## Exercise description
Exactly reproduce each entry, leaving out nothing.

(Stored data)
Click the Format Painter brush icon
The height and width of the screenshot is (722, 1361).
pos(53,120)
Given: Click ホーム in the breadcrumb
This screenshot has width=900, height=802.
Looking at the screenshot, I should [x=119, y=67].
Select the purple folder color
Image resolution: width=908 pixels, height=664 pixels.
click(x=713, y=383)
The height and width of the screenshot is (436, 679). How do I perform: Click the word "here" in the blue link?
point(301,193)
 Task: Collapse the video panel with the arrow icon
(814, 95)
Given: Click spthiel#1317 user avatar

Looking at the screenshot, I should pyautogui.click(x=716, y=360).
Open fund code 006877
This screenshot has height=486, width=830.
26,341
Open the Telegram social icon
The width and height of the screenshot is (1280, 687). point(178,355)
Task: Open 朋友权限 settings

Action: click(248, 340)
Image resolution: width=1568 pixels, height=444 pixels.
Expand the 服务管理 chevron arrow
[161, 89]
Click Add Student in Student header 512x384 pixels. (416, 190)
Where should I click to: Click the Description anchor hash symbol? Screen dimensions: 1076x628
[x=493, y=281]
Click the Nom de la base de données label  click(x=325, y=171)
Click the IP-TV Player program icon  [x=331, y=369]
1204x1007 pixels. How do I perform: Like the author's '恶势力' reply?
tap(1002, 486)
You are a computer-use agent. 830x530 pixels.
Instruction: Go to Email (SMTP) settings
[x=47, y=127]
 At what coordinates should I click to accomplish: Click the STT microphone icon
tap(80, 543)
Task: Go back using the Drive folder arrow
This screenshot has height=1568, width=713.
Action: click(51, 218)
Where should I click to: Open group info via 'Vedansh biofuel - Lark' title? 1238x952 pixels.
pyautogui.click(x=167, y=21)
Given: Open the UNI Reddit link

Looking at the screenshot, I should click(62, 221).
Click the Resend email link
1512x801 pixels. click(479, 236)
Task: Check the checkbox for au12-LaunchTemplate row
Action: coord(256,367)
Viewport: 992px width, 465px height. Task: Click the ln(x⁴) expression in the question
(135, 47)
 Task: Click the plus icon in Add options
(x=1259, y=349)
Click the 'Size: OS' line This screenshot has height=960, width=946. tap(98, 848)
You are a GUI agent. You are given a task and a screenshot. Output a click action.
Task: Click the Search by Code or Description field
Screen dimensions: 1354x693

## Exercise result
Click the Format Painter brush icon
The height and width of the screenshot is (722, 1361).
pos(53,120)
Given: Click ホーム in the breadcrumb
This screenshot has width=900, height=802.
Looking at the screenshot, I should [x=119, y=67].
Select the purple folder color
Image resolution: width=908 pixels, height=664 pixels.
click(x=713, y=383)
The height and width of the screenshot is (436, 679). How do I perform: Click the word "here" in the blue link?
point(301,193)
 Task: Collapse the video panel with the arrow icon
(814, 95)
Given: Click spthiel#1317 user avatar

Looking at the screenshot, I should pyautogui.click(x=716, y=360).
Open fund code 006877
This screenshot has height=486, width=830.
26,341
Open the Telegram social icon
The width and height of the screenshot is (1280, 687). point(178,355)
Task: Open 朋友权限 settings

Action: click(248, 340)
Image resolution: width=1568 pixels, height=444 pixels.
Expand the 服务管理 chevron arrow
[161, 89]
Click Add Student in Student header 512x384 pixels. (416, 190)
Where should I click to: Click the Description anchor hash symbol? Screen dimensions: 1076x628
[x=493, y=281]
Click the Nom de la base de données label  click(x=325, y=171)
Click the IP-TV Player program icon  [x=331, y=369]
1204x1007 pixels. How do I perform: Like the author's '恶势力' reply?
tap(1002, 486)
You are a computer-use agent. 830x530 pixels.
Instruction: Go to Email (SMTP) settings
[x=47, y=127]
 At what coordinates should I click to accomplish: Click the STT microphone icon
tap(80, 543)
Task: Go back using the Drive folder arrow
This screenshot has height=1568, width=713.
Action: click(51, 218)
Where should I click to: Open group info via 'Vedansh biofuel - Lark' title? 1238x952 pixels.
pyautogui.click(x=167, y=21)
Given: Open the UNI Reddit link

Looking at the screenshot, I should click(62, 221).
Click the Resend email link
1512x801 pixels. click(479, 236)
Task: Check the checkbox for au12-LaunchTemplate row
Action: coord(256,367)
Viewport: 992px width, 465px height. Task: Click the ln(x⁴) expression in the question
(135, 47)
 Task: Click the plus icon in Add options
(x=1259, y=349)
Click the 'Size: OS' line This screenshot has height=960, width=946. tap(98, 848)
You are a GUI agent. You are given a task and a screenshot. Output a click action.
Task: Click the Search by Code or Description field
Screen dimensions: 1354x693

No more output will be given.